What do you think God says?  Will he agree with Job?, will He comfort Job?
Job 38:1 Then the LORD answered Job a  out of the storm. b  He said:
Job 38:2 “Who is this that darkens my counsel c  with words without knowledge?
Job 38:3 Brace yourself like a man; I will question you, and you shall answer me.
Job 38:4 “Where were you when I laid the earth’s foundation? f  Tell me, if you understand.
Job 38:5 Who marked off its dimensions? h  Surely you know! Who stretched a measuring line across it?
Job 38:31 “Can you bind the beautiful 95 Pleiades? Can you loose the cords of Orion?

Job's response is to withdraw his question, but that is not enough, God continues to ask why He should be questioned, and whether His justice is to be condemned.  Job responds:
Job 42:2 “I know that you can do all things; i  no plan of yours can be thwarted. j 
Job 42:3  You asked,  ‘Who is this that obscures my counsel without knowledge?’ Surely I spoke of things I did not understand, things too wonderful for me to know. l 
Job 42:4  “You said,  ‘Listen now, and I will speak; I will question you, and you shall answer me.’
Job 42:5 My ears had heard of you n  but now my eyes have seen you.
Job 42:6 Therefore I despise myself and repent  in dust and ashes.”

The Epilogue
In the epilogue Job is vindicated, which in reality is all he ever asked for.  God expresses his anger at Job's three friends and they are told to make sacrifices for their wickedness because they have not spoken truthfully in the presence of God.  Job prays for them and God accepts his prayer.  Job is fully restored and given a new family and equivalent wealth, which is not something He had asked for.

Job's three friends learnt a hard lesson about how to respond to someone who is suffering.

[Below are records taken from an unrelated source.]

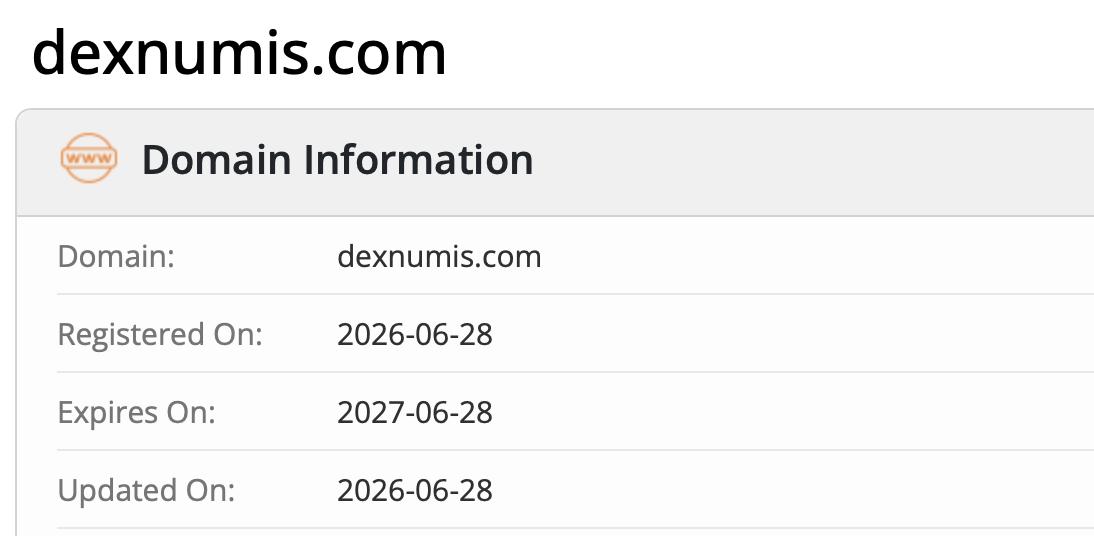This screenshot has width=1094, height=536.
Task: Click the expiry date 2027-06-28
Action: 415,412
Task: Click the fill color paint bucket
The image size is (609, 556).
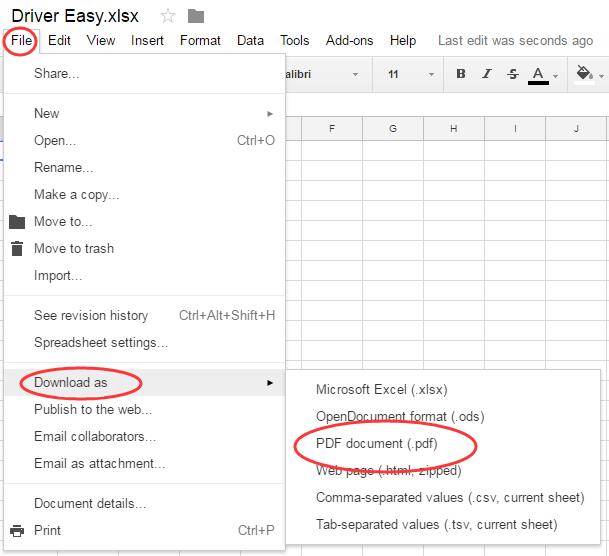Action: click(x=587, y=74)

Platitudes, and simplistic philosophies just don't cut it.  Sticking to the dogma that only the wicked are punished with suffering is in itself wicked.  This is their wickedness: not speaking the truth in front of God.
We often hear it said today that God will not give us more to deal with than we can cope with.  This is clearly not true.  Do you think Job could cope with what happened to him?  I believe that it comes from a misunderstanding of 1 Cor 10:13 which is talking about avoiding temptation, not suffering.
Job has learnt a lot about God.  The most important lesson is that God is God, and cannot be made into anything that is imaginable by humans.  God is also impossible to understand. 
To put it another way some mysteries are just that – mysteries, they are unfathomable to the human mind and probably always will be.  The book has looked at the suffering of the innocent and come to the conclusion that our only possible response is to trust our awesome God.
Typhoon Haiyan – opportunity to do good.
Job never knew that he suffered because God was proud of him, had he found out it would have ruined the exercise, and Job would have been unable to prove himself.  The book of Acts picks up the same idea.  After the Apostles have suffered a flogging and ordered not to speak in Jesus name it says (Ac 5:41) “The apostles left the Sanhedrin, rejoicing because they had been counted worthy of suffering disgrace for the Name.”